Coupled with Nvidia's GRID technology, the P4s will make Google Cloud a better host for virtual workstations by powering faster graphics delivery to remote devices.
Machine learning inference—making predictions based on real-time data rather than the more compute-intensive process of training new algorithms—is useful for tasks such as visual search, interactive speech and video recommendations, Liberman said.
Those capabilities are increasingly sought by enterprises, creating opportunities for Google partners focused on deploying intelligent solutions that solve unique business challenges.
Kartick Sekar, Google Cloud solutions architect at Pythian, an Ottawa, Canada-based partner specializing in AI and analytics, told CRN there are several emerging use cases where the new GPUs will prove beneficial.
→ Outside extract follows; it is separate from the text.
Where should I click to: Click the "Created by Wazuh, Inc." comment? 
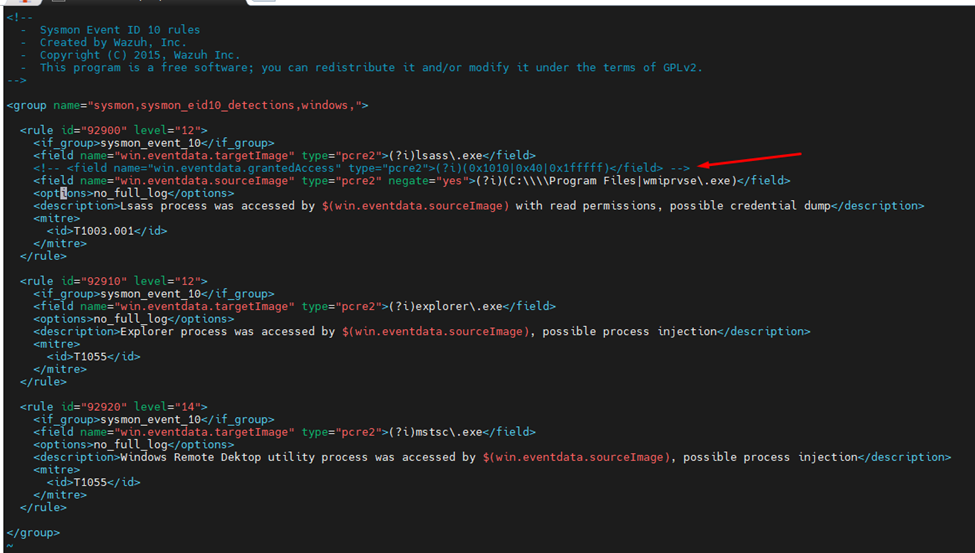(x=113, y=43)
In the realm of visual analytics, the P4s will "significantly reduce time for image processing and allow for more-complex scenarios of image identification, tagging and image-based learning" by scouring online image sources like Pintrest and Google Image Search, Sekar said.
Speech services like speech recognition, detection, transcription, translation and sentiment analysis are also greatly in demand.
Beyond speech and video, partners can apply inference analysis to conducting fraud detection for the financial services industry, object recognition for virtual and augmented reality, location analytics, even guiding drones based on weather data.
There's also a lot of potential, though it's still not a common use case, to incorporate artificial intelligence to speed the analysis of data coming from Internet of Things sensors deployed in the field, Sekar said.
Ekaba Bisong, a data scientist at Pythian, said features like the integration of P4 GPUs underscores why the solution provider is "keenly aligning" with Google Cloud.
Google is empowering data-focused partners with the combination of powerful infrastructure and services for model development and deployment that enables delivery of "high performance and efficient AI and advanced analytics solutions across diverse market verticals," Bisong told CRN.